City Councilmember Kenyatta Johnnson, who strongly advocated for increased anti-violence funding, called the deal a “paradigm shift.”
“We know from past approaches, we can’t arrest our way out of this situation. So at the end of the day, we have to do something different,” said Johnson.
An outline of the deal obtained by WHYY News details some of the planned spending, including a total of $49 million to support grassroots anti-violence organizations, out-of-school programming, and targeted community investment grants.
Another $30 million will go to a pair of violence prevention programs, transitional jobs initiatives, and mental health co-response programs. The sum also includes an undisclosed amount of restored funding to the Department of Parks and Recreation and the Free Library of Philadelphia, which both saw budget cuts during the pandemic.
There is also money earmarked for workforce development and job training through the Commerce Department, as well the creation of two “curfew centers,” places where unattended juveniles are brought until a parent or guardian picks them up.
The activists who spoke with WHYY were especially pleased to see that millions more will be going to grassroots anti-violence groups, whose leaders often rely on a combination of fundraising, donations, and their personal bank accounts to stay afloat.
Those organizations are critical to any plan to reduce gun violence because they have direct ties to the communities where the epidemic has the most impact, the activists said, and need to be treated that way, whether the group is a household name or not.
“Just because the name may not be out there … does not mean that the organization is not working,” said Terrez McCleary, founder of Moms Bonded By Grief.
In August, McCleary’s group is taking dozens of children affected by gun violence on a three-day retreat in the Poconos, where they’ll have the chance to speak to a trauma counselor, as well as process their feelings with parents and kids who are intimately familiar with the frustration and grief that come with having a loved one shot and killed.
McCleary, who started the organization after her daughter was fatally shot in South Philadelphia in 2009, said requests keep coming in for the nascent program, forcing her to consider limiting capacity this year and putting out a call for next summer.
“It’s getting too expensive,” she said.
Moore understands. His group raised funds to launch a training program for at-risk young men to learn carpentry. The 20-week academy, which will pay participants a stipend, will also tackle mental health issues and provide mentorship opportunities, something that gave a younger Moore a sense of direction while his father was incarcerated.
Moore said any kind of outreach requires funding, especially if it’s paired with the promise of social services or a slot in a job training program, things that can help entice people to consider making positive changes that could remove them from the crosshairs.
“No one is just gonna show up and say, ‘Hey, I’m at-risk,’” said Moore. “We have to go out into those neighborhoods, get down and dirty, roll our sleeves up and help those people. That takes money.”
It’s unclear how funding for community groups will be disbursed under the new deal. Those details — and others about the plan — will likely become clearer after the budget is passed, which is expected to happen next week.
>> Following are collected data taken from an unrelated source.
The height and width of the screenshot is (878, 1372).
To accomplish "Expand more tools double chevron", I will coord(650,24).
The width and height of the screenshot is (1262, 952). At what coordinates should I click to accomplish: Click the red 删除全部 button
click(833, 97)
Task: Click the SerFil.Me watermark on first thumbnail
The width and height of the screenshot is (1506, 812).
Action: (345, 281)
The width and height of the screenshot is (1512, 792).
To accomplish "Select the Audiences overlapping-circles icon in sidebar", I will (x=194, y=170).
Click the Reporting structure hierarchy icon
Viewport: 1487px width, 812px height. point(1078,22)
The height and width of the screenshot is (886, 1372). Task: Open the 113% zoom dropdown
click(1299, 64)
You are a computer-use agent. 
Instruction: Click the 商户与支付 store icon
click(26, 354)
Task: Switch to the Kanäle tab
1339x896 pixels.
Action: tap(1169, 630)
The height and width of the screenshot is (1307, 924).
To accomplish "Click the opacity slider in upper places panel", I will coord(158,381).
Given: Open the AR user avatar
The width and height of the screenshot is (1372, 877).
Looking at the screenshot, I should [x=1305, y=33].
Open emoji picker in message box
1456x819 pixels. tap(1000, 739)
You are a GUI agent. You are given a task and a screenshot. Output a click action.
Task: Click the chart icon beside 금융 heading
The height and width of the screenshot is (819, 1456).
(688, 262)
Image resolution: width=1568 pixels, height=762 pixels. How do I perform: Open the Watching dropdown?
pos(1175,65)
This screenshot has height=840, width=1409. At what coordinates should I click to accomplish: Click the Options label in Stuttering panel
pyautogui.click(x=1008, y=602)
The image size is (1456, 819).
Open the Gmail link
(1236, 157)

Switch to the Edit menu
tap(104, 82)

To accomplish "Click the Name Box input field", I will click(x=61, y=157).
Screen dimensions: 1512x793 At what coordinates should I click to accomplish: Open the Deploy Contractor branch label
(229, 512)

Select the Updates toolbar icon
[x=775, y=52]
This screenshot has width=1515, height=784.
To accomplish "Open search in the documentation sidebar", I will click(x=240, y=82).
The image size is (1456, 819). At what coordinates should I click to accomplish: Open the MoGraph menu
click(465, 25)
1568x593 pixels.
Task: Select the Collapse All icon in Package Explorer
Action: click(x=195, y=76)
But Tyrique Glasgow, who leads the Young Chances Foundation in South Philadelphia, said those details are everything. The additional funding is promising, he said, but it’s nothing without a strategy ensuring that the money is spent in a way that translates to real, measurable change in a city saddled with unrelenting gun violence.
More than 950 people have been shot in the city so far this year.
“I wanna see lives saved now,” said Glasgow.